PROVIDED RECORDS –

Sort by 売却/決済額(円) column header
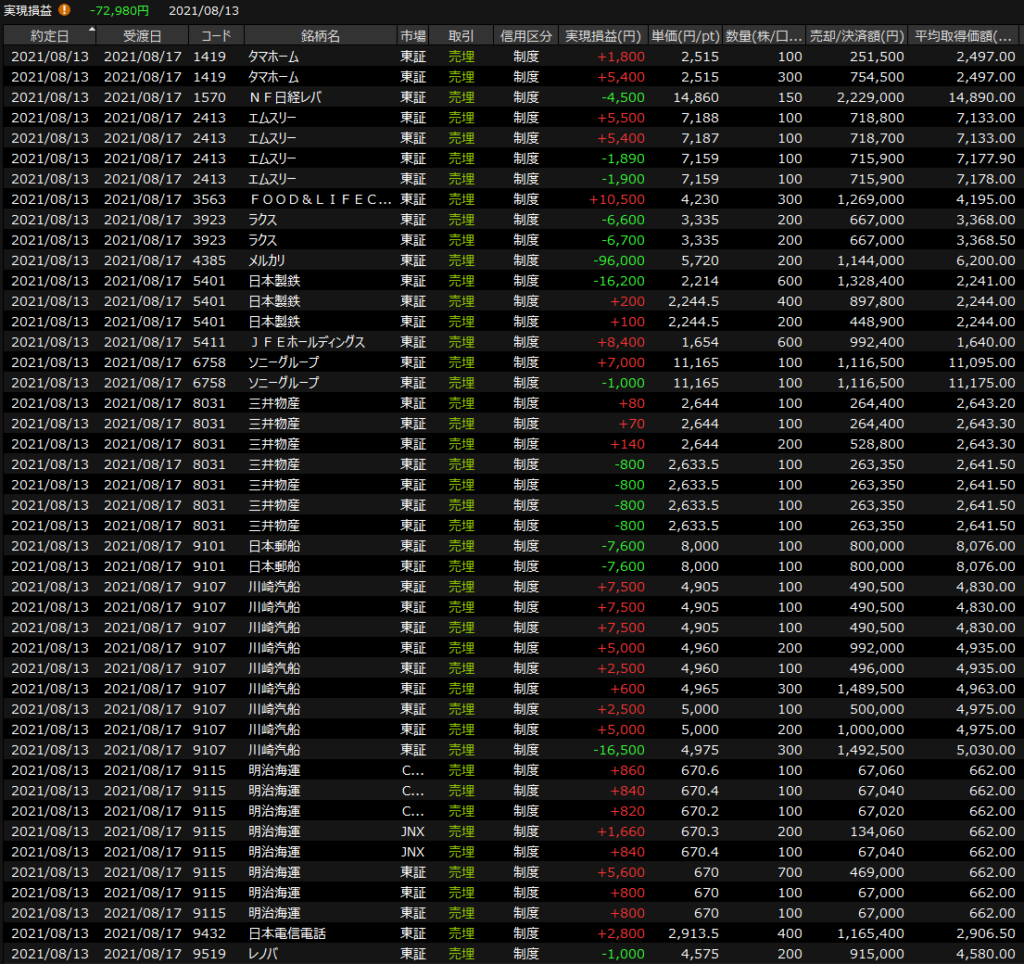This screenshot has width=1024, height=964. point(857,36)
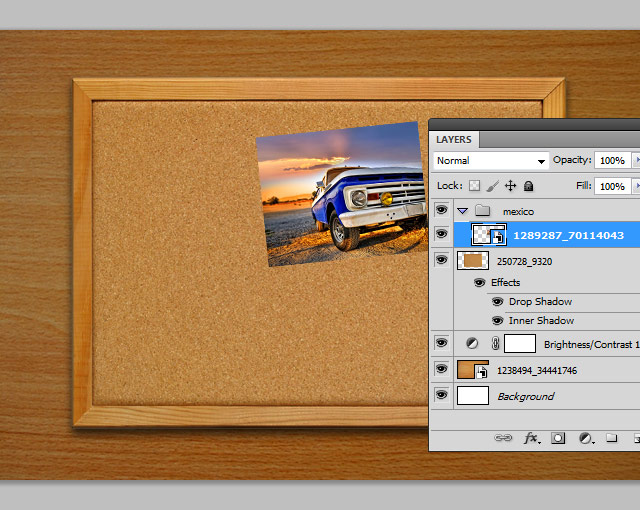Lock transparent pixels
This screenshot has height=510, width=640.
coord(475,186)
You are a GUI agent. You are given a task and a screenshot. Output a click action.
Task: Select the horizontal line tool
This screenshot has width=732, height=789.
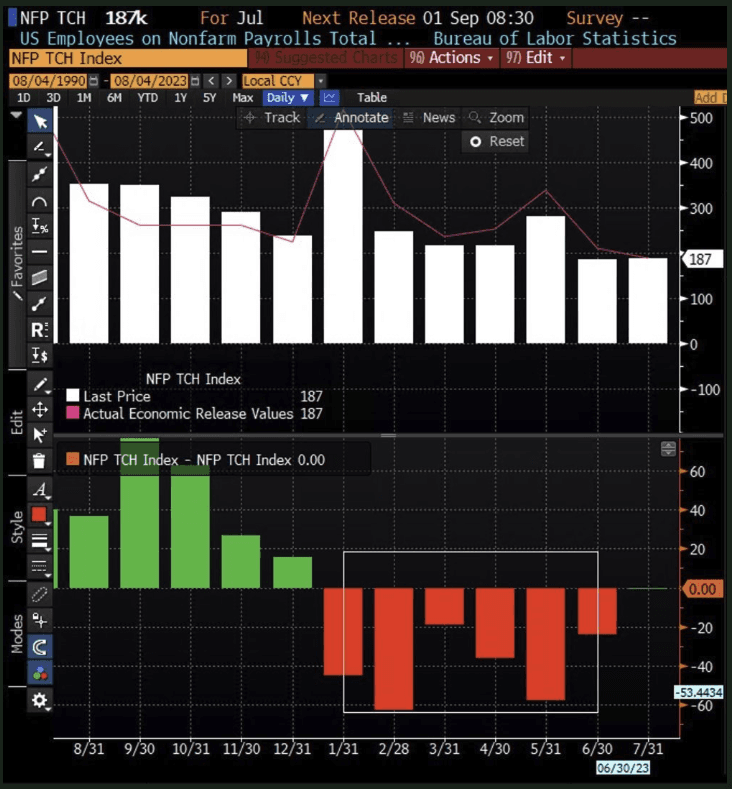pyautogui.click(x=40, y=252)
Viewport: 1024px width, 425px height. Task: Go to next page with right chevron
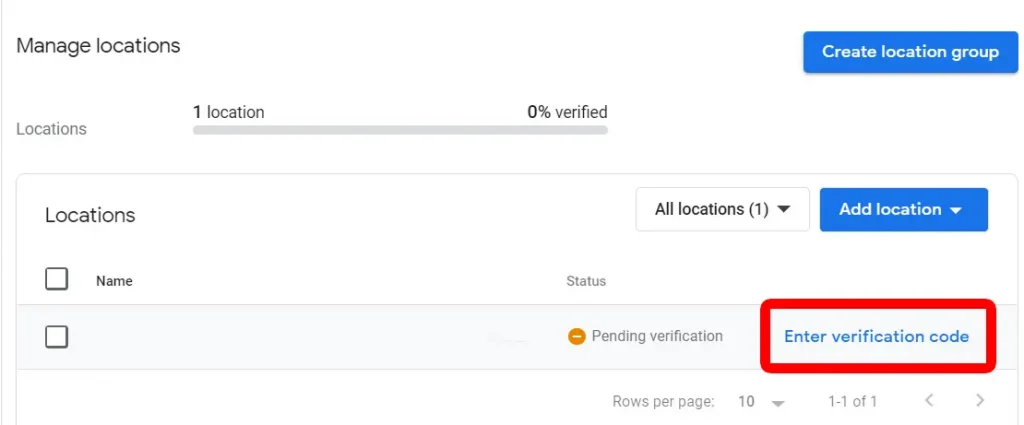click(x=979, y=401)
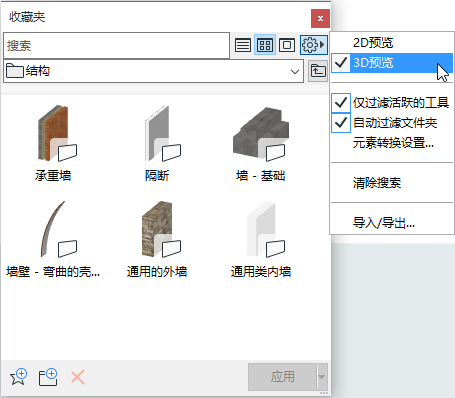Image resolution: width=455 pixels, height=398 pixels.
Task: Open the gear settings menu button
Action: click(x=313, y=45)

==

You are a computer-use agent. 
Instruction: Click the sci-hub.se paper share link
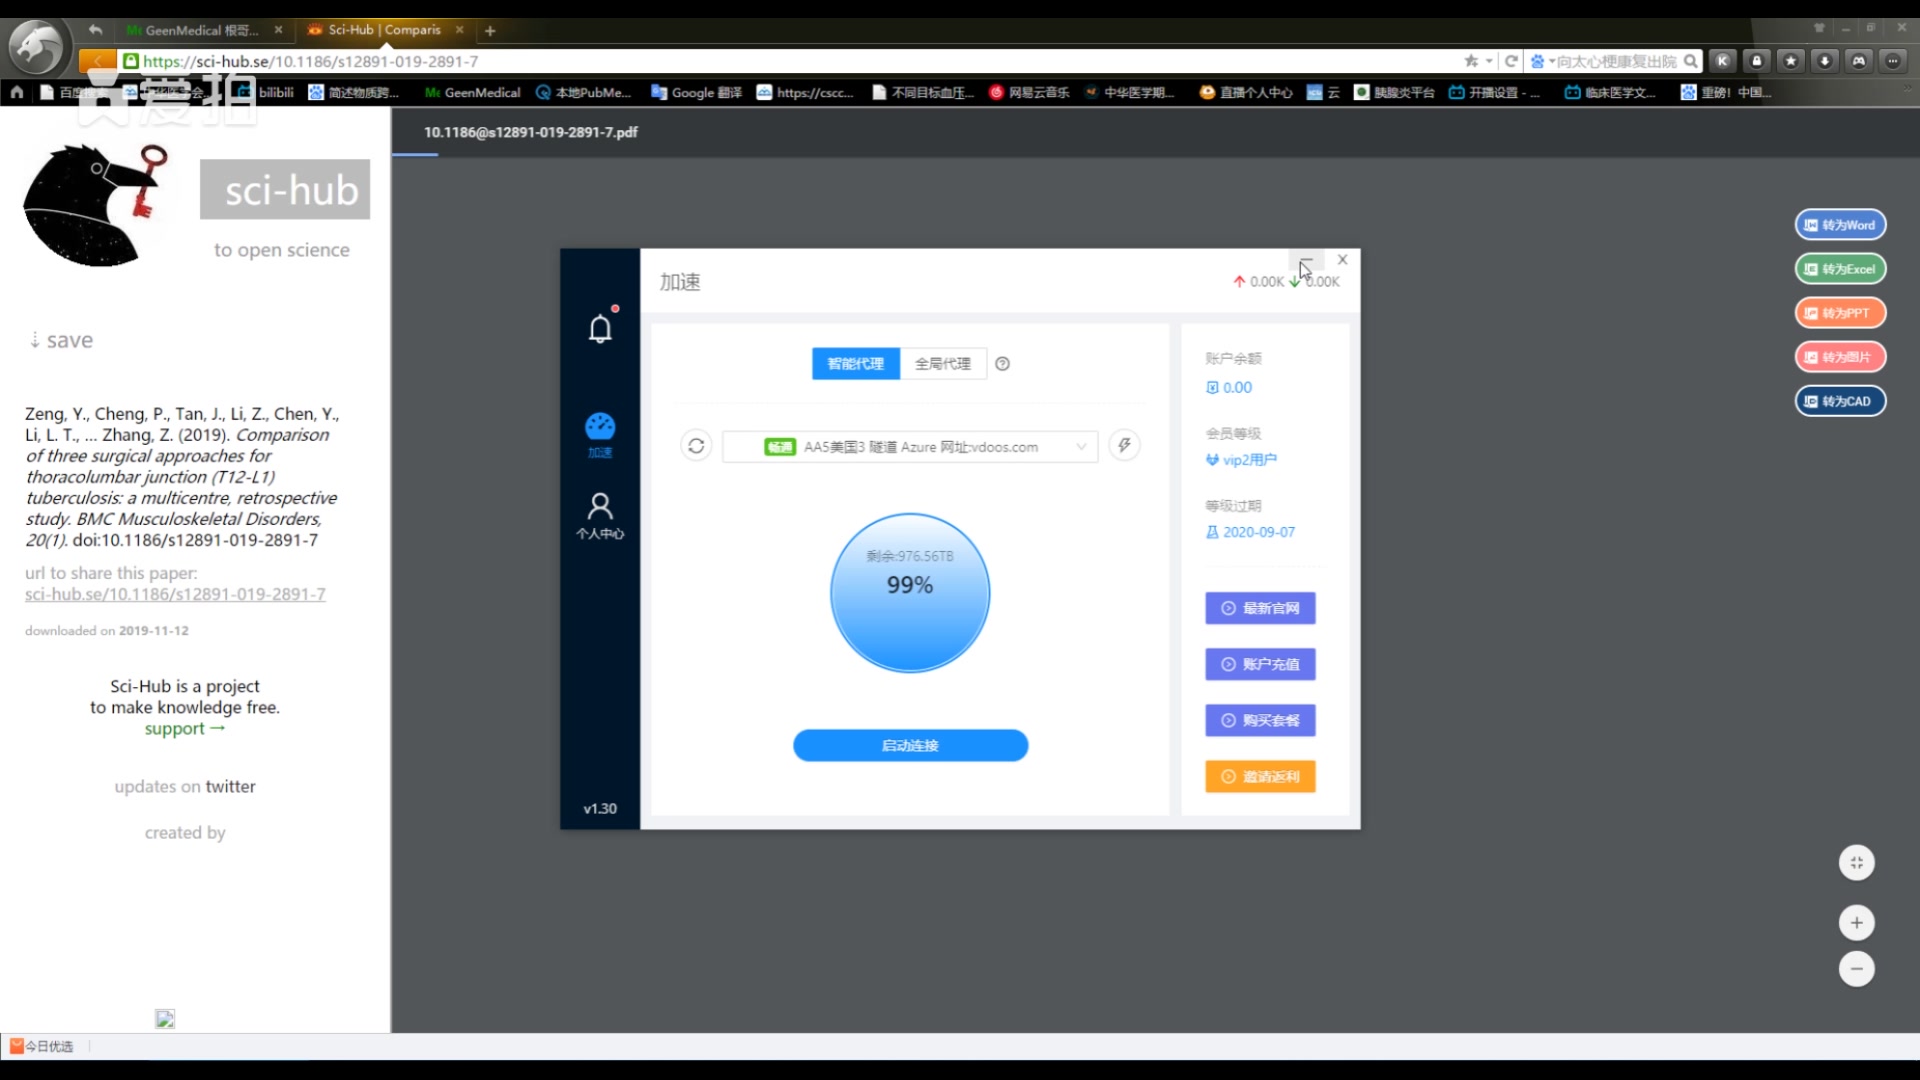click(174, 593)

WHAT YOU SHOULD DO – Every line in the data above that contains the word "agent" should be copied.

ANSWER BOX –
You are a GUI agent. You are given a task and a screenshot. Output a click action.
You are a computer-use agent. 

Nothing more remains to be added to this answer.